Copywriting is one of the best remote skills you can learn, because businesses will always pay for words that sell, and you can start with nothing but a laptop and a willingness to practice.
But here is the thing nobody tells beginners: clients do not hire you because you took a course.
They hire you because of your portfolio. The course is how you build the skill and the portfolio pieces. The portfolio is what gets you paid.
So this guide does two things. It reviews the best beginner copywriting courses on Udemy and Coursera, and it compares them on the part that actually matters for getting hired: the hands-on assignments and portfolio projects each one gives you.
One honest note before we start, because it shapes everything. In 2026, AI has flattened the bottom of this market.
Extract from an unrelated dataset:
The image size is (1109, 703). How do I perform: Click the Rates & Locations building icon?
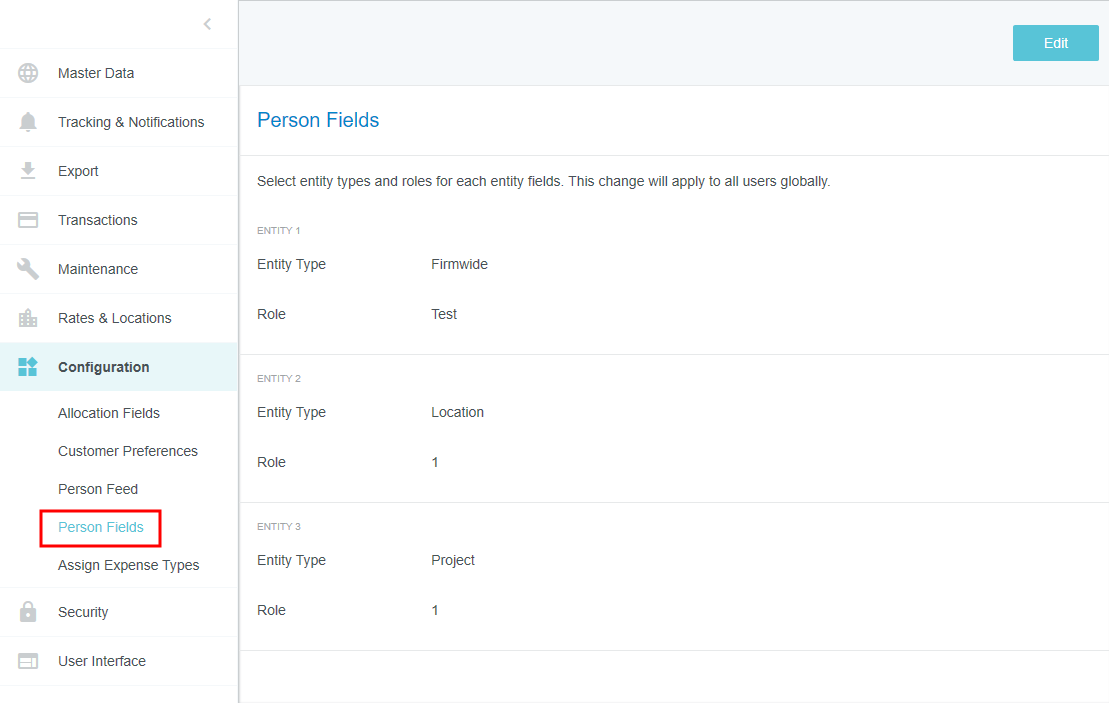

The low-skill, high-volume “write 20 cheap blog posts” tier has been compressed by AI tools. What has not been compressed is strategic, persuasion-driven, conversion-focused copywriting.
Brands still desperately need writers who understand psychology and positioning, not just writers who can produce readable text.
The good news is that the courses below teach exactly the skills that still command good money. Learn the craft, not just the output, and you are on the right side of that line.
Disclosure: This post contains affiliate links for Udemy and Coursera. If you enroll through one, I may earn a small commission at no extra cost to you. I only recommend courses I believe are genuinely worth it.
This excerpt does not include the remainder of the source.